William B. Allen is emeritus dean, James Madison College and emeritus professor of political philosophy at Michigan State University. Dr. Allen was the 2018-19 Benson Center Visiting Scholar in Conservative Thought and Policy and is a Senior Scholar in Residence for 2019-20. He also served previously on the National Council for the Humanities and as Chairman and Member of the United States Commission on Civil Rights. He was previously the Ann & Herbert W. Vaughan Visiting Fellow in the James Madison Program on American Ideals and Institutions at Princeton University and Visiting Senior Scholar in the Matthew J. Ryan Center for the Study of Free Institutions and the Public Good at Villanova University. He is an expert on liberal arts education, its history, importance and problems. He is also Chairman and co-founder of Toward A Fair Michigan, whose mission was to further understanding of the equal opportunity issues involved in guaranteeing civil rights for all citizens, and to provide a civic forum for a fair and open exchange of views on the question of affirmative action.

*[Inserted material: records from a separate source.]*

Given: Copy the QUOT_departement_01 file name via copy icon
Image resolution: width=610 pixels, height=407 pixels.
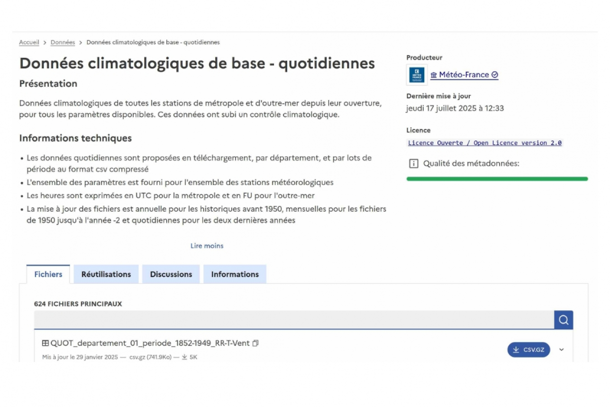Looking at the screenshot, I should click(255, 343).
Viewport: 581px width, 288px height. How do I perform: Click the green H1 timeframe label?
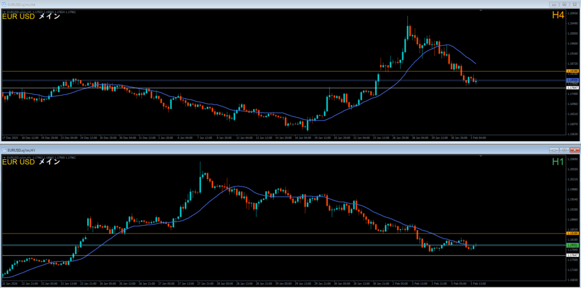pos(558,162)
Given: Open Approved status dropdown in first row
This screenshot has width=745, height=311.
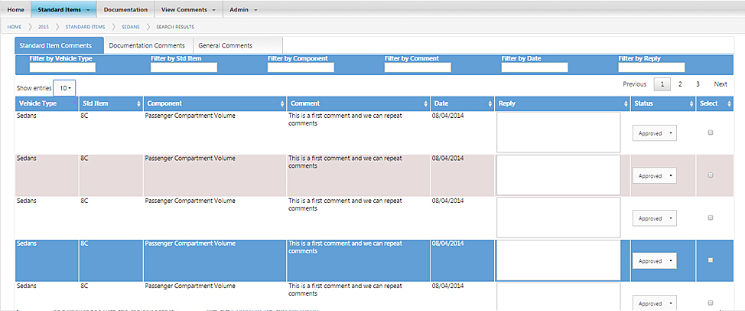Looking at the screenshot, I should (x=654, y=133).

He has published extensively, most notably, George Washington: A Collection, George Washington: America’s First Progressive , The Personal and the Political: Three Fables by Montesquieu, Re-Thinking Uncle Tom: The Political Philosophy of H. B. Stowe, Habits of Mind: Fostering Access and Excellence in Higher Education (with Carol M. Allen), The Essential Antifederalist (with Gordon Lloyd, ) and The Federalist Papers: A Commentary. He served previously on the National Council for the Humanities and as Chairman and Member of the United States Commission on Civil Rights. 

About the Series

Dr. Allen is the organizer (with Colleen Sheehan) and concluding speaker in the Benson Center's 2019-20 American National Character lecture series. The Benson Center promotes critical reflection on the distinctive traditions and political perspectives that characterize Western civilization. It encourages residents of Colorado and the United States to more fully understand and appreciate their past, their future and a free and creative American society within an international environment.

Conservative Thought and Policy Guest Speakers bring a unique perspective as guests of the Visiting Scholar in Conservative Thought and Policy program. This year’s American National Character series expands on the Benson Center’s 2019-20 theme, American Identities.

The Founding generation recognized the importance of cultivating a national character, by which they meant the formation of “a people” dedicated to the principles of the American Revolution and the great experiment in self-government. Today, Americans are fragmented, disunited and unclear about what, if anything, they hold in common. The American National Character Project seeks to explore and identify principles and purposes that Americans do or might in the future share, and to discover how to provide a way forward for republican self-governance in America.